Your goal
Copy nothing but the lines below running from the line containing "Image resolution: width=1263" through the line containing "Click the Mi cuenta person icon in sidebar", both end lines included.

Raw data
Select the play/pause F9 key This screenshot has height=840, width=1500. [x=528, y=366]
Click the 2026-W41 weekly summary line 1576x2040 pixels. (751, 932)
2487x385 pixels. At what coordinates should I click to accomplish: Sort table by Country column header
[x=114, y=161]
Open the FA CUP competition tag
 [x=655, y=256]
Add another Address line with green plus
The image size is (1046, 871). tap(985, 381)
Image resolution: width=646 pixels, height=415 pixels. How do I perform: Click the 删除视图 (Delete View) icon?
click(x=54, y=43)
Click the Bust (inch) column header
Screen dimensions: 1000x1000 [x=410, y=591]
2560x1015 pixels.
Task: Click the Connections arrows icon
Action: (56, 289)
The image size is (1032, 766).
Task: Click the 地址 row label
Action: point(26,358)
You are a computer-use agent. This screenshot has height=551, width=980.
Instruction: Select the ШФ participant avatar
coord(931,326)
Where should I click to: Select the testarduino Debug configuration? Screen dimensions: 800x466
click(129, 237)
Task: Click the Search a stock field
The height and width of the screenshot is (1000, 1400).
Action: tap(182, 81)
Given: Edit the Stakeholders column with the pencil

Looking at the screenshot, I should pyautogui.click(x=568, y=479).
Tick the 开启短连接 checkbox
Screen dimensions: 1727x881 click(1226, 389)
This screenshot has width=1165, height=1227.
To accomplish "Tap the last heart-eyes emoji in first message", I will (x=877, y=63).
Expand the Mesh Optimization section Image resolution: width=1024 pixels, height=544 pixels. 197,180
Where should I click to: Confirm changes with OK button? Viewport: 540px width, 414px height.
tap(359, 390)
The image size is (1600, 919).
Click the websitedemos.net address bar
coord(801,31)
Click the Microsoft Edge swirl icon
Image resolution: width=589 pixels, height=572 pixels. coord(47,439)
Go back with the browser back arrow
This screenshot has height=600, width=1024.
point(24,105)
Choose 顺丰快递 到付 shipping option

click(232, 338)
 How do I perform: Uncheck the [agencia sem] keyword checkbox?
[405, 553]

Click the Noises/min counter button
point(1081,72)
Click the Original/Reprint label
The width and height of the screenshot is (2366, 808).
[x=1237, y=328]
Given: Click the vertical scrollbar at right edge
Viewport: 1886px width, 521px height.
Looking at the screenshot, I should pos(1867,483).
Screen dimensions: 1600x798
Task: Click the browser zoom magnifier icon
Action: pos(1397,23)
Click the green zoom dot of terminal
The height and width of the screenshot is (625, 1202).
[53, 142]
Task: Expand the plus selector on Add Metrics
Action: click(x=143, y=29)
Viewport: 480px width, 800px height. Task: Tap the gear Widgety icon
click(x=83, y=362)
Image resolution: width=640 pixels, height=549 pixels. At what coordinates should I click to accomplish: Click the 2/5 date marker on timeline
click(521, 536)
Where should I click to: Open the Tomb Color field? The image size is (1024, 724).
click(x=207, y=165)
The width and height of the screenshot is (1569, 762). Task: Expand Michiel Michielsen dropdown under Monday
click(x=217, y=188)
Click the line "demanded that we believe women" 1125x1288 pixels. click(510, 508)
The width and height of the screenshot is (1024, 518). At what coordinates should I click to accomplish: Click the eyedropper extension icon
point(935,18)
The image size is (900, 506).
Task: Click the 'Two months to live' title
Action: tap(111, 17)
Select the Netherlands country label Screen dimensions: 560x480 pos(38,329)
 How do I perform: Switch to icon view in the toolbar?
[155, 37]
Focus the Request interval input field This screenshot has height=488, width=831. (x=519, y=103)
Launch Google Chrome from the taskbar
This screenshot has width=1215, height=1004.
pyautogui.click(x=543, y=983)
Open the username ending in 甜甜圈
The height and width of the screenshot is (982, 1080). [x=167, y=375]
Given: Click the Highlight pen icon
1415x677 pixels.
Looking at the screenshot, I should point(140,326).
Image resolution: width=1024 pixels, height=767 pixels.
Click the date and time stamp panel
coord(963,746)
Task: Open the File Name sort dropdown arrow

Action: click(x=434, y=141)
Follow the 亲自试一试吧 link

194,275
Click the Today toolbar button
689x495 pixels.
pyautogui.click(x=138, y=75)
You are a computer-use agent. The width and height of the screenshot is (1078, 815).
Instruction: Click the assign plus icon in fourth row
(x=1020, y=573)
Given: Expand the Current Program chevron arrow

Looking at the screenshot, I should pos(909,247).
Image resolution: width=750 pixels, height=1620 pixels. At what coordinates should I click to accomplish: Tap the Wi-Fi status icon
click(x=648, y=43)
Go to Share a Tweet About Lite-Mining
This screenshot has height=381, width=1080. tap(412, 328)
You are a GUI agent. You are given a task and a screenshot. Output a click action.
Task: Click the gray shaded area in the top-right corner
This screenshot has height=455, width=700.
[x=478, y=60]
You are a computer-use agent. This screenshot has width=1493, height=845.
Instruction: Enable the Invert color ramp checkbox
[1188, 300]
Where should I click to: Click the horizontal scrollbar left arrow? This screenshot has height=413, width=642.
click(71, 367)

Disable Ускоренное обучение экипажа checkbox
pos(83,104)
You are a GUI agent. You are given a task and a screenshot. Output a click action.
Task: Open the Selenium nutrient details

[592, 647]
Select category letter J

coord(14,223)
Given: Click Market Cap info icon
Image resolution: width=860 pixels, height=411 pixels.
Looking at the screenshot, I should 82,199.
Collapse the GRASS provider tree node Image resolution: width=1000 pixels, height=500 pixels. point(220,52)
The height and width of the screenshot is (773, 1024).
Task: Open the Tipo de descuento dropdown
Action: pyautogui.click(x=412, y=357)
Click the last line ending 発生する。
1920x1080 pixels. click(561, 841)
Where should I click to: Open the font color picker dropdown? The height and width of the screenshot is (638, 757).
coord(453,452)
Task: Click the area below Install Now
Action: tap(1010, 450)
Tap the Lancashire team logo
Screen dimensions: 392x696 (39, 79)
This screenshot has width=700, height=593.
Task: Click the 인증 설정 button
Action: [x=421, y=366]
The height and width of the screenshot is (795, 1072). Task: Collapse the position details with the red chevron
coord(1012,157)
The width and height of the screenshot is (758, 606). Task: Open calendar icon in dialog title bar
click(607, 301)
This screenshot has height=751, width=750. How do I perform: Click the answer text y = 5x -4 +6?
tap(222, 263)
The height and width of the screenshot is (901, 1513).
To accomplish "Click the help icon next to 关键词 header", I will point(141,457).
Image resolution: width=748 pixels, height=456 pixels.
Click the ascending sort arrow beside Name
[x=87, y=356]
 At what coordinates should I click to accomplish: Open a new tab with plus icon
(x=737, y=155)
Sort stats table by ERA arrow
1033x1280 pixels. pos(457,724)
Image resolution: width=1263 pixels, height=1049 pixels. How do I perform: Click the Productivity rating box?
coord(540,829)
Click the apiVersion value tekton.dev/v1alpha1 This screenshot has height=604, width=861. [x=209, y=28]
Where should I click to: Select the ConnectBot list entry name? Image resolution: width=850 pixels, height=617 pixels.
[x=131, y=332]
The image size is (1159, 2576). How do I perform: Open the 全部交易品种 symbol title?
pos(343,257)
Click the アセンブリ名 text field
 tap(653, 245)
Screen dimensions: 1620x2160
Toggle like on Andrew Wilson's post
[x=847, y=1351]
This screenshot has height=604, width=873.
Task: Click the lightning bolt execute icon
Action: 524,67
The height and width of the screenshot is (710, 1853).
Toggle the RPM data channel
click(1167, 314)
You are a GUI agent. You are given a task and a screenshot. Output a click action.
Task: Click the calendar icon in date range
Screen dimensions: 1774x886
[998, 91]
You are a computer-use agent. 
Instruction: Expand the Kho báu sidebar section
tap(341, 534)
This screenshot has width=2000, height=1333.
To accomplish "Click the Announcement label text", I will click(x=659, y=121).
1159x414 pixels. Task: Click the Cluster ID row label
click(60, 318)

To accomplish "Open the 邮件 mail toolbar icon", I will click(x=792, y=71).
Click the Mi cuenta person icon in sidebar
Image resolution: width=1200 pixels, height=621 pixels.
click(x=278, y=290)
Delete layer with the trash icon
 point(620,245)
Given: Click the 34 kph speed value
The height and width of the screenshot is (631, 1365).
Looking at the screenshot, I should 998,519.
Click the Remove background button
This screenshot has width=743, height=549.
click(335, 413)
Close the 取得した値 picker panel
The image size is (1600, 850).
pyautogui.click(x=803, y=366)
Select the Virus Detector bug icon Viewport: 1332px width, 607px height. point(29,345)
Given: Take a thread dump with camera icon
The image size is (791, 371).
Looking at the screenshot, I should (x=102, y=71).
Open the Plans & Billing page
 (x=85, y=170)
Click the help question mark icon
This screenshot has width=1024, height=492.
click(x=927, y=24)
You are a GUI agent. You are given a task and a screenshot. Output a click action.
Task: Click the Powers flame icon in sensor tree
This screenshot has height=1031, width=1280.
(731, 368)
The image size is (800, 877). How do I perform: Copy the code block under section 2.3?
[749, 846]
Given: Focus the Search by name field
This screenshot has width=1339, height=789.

Solved problem
Image resolution: width=1263 pixels, height=1049 pixels. How do I perform: Click the Productivity rating box?
coord(540,829)
Click the apiVersion value tekton.dev/v1alpha1 This screenshot has height=604, width=861. [x=209, y=28]
Where should I click to: Select the ConnectBot list entry name? Image resolution: width=850 pixels, height=617 pixels.
[x=131, y=332]
The image size is (1159, 2576). How do I perform: Open the 全部交易品种 symbol title?
pos(343,257)
Click the アセンブリ名 text field
 tap(653, 245)
Screen dimensions: 1620x2160
Toggle like on Andrew Wilson's post
[x=847, y=1351]
This screenshot has height=604, width=873.
Task: Click the lightning bolt execute icon
Action: 524,67
The height and width of the screenshot is (710, 1853).
Toggle the RPM data channel
click(1167, 314)
You are a GUI agent. You are given a task and a screenshot. Output a click action.
Task: Click the calendar icon in date range
Screen dimensions: 1774x886
[998, 91]
You are a computer-use agent. 
Instruction: Expand the Kho báu sidebar section
tap(341, 534)
This screenshot has width=2000, height=1333.
To accomplish "Click the Announcement label text", I will click(x=659, y=121).
1159x414 pixels. Task: Click the Cluster ID row label
click(60, 318)

To accomplish "Open the 邮件 mail toolbar icon", I will click(x=792, y=71).
Click the Mi cuenta person icon in sidebar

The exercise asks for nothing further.